출처:

+ + + +

[실험] AFL/AFL++ 실험설계 및 수행

binutils 설치

instrumentation : afl-gcc

오류 관련

1. 설치한 binutils 테스트해보려는데 오류남

- binutils 재설치하니까 오류 발생 안함

실험

실험1. power scheduler 비교

- AFL은 power scheduler가 없음.

- AFL은 power scheduler를 옵션으로 지정해줄 수 있음.

- 가설: AFL++ power schedule로 rare을 줬을 때 같은 시간(24시간)동안 AFL(default)보다 coverage가 넓다.

- 방법

AFL
- default schedule
- mutator option : default(deterministic + havoc)
- instrumentation option : afl-gcc
- (default) forkserver
AFL++
- power schedule : -p rare
- mutator option : -D (enable deterministic 즉, havoc + deterministic)
- instrumentation option : afl-gcc
- (default) snapshot LKM -> export AFL_NO_SNAPSHOT=1 -> disable snapshot

- 과정

위의 옵션으로 수행하면 된다.

AFL
- timeout 24h ./afl-fuzz -i ../../common/input/ -o default_output -- ../../binutils/binutils_afl_gcc/build/bin/objdump -x @@
AFL++
- export AFL_NO_SNAPSHOT=1
- timeout 24h ./afl-fuzz -D -p rare -i ../../common/input/ -o rare_D_output -- ../../binutils/binutils_afl_gcc/build/bin/objdump -x @@

- 수행 화면

AFL

AFL++

- 결과

AFL coverage (by. lcov)

AFL++ coverage(by. lcov)

실험2. mutator 비교

- 가설 : AFL++에 MOpt mutator를 적용했을 때 같은 시간동안 AFL(default)보다 coverage가 넓다.

- 방법

AFL
- default schedule
- mutator option : default(deterministic + havoc)
- instrumentation option : afl-gcc
- (default) forkserver

AFL++
- power schedule : -p rare
- mutator option : -D (enable deterministic 즉, havoc + deterministic)/ -L -1 (MOpt)

+ + + +

데이터:
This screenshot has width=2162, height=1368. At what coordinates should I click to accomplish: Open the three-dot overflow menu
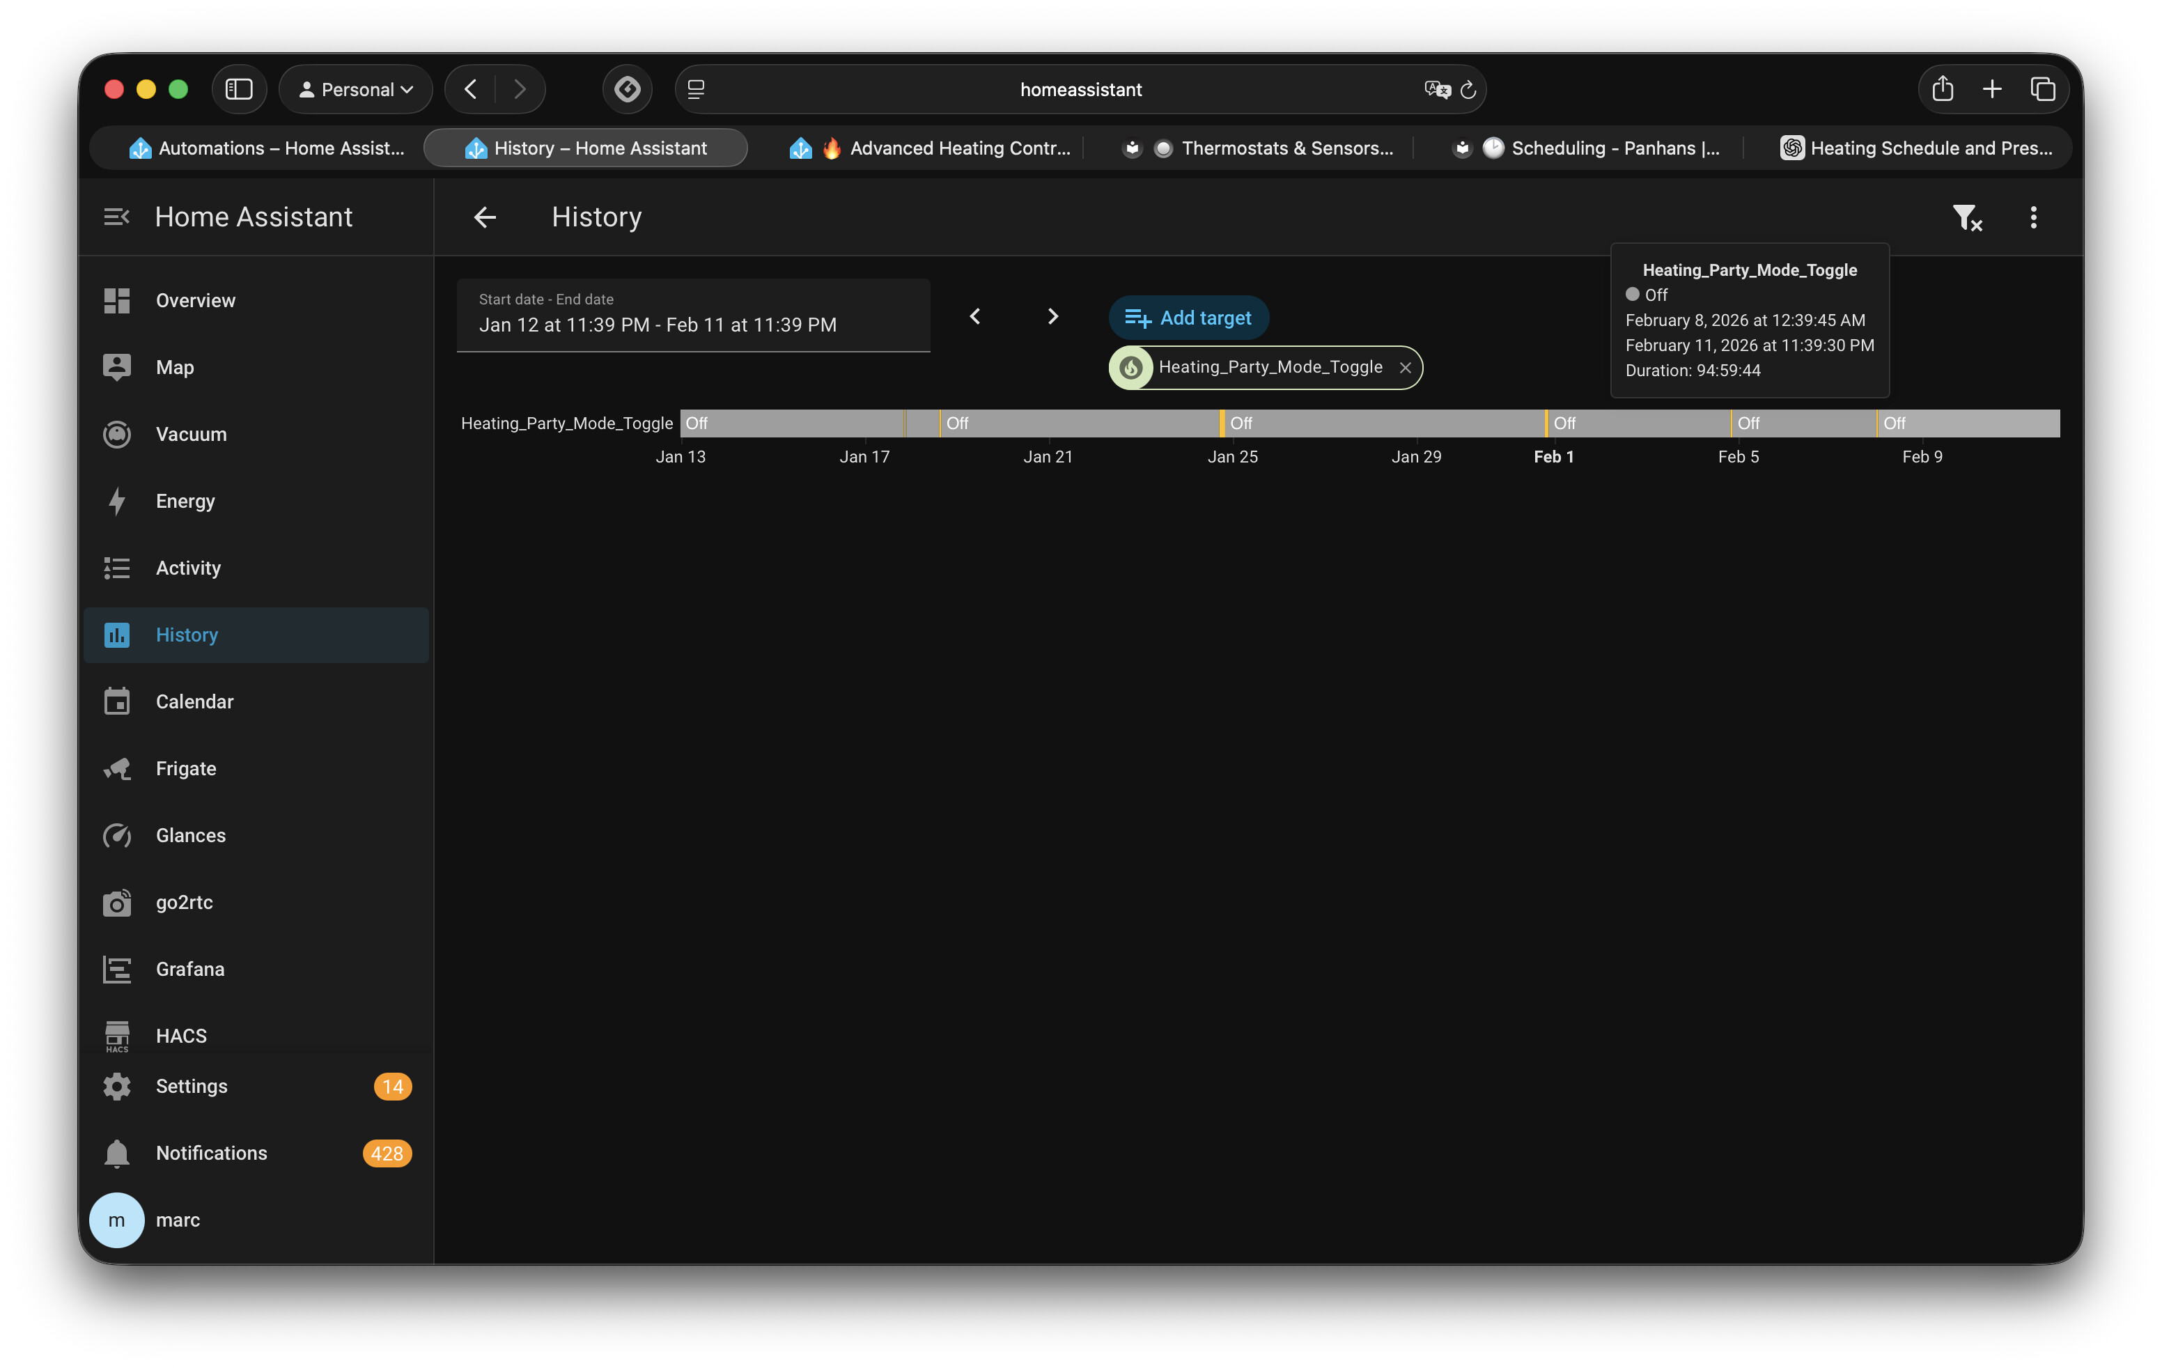[x=2033, y=217]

+ + + +

과제 구성:
1. 위 AFL 실험 글에서 "1. 설치한 binutils"에서 시작해 "시간(24시간)동안 AFL(default)보다 coverage가 넓다."에 이르기까지의 부분을 모두 그대로 발췌하십시오.
2. 위 AFL 실험 글을 바탕으로 다음 물음에 답하십시오.
(a) 실험 1의 가설에서 비교 기간으로 제시한 시간은 얼마입니까?
(b) 실험 1에서 AFL++ 실행 시 지정한 출력 디렉터리 이름은 무엇입니까?
(c) 실험 2에서 AFL++에 MOpt mutator를 적용하기 위해 쓰는 옵션은 무엇입니까?
3. AFL 실험 글에 따르면 AFL++를 실행하기 전에 export AFL_NO_SNAPSHOT=1을 설정하는 이유는 무엇인지 1~3문장으로 설명하십시오.

과제별 답변:
1.
1. 설치한 binutils 테스트해보려는데 오류남

- binutils 재설치하니까 오류 발생 안함

실험

실험1. power scheduler 비교

- AFL은 power scheduler가 없음.

- AFL은 power scheduler를 옵션으로 지정해줄 수 있음.

- 가설: AFL++ power schedule로 rare을 줬을 때 같은 시간(24시간)동안 AFL(default)보다 coverage가 넓다.

2.
(a) 24시간
(b) rare_D_output
(c) -L -1

3. AFL++는 기본적으로 snapshot LKM을 사용합니다. export AFL_NO_SNAPSHOT=1은 이 snapshot 기능을 비활성화하기 위해 설정합니다.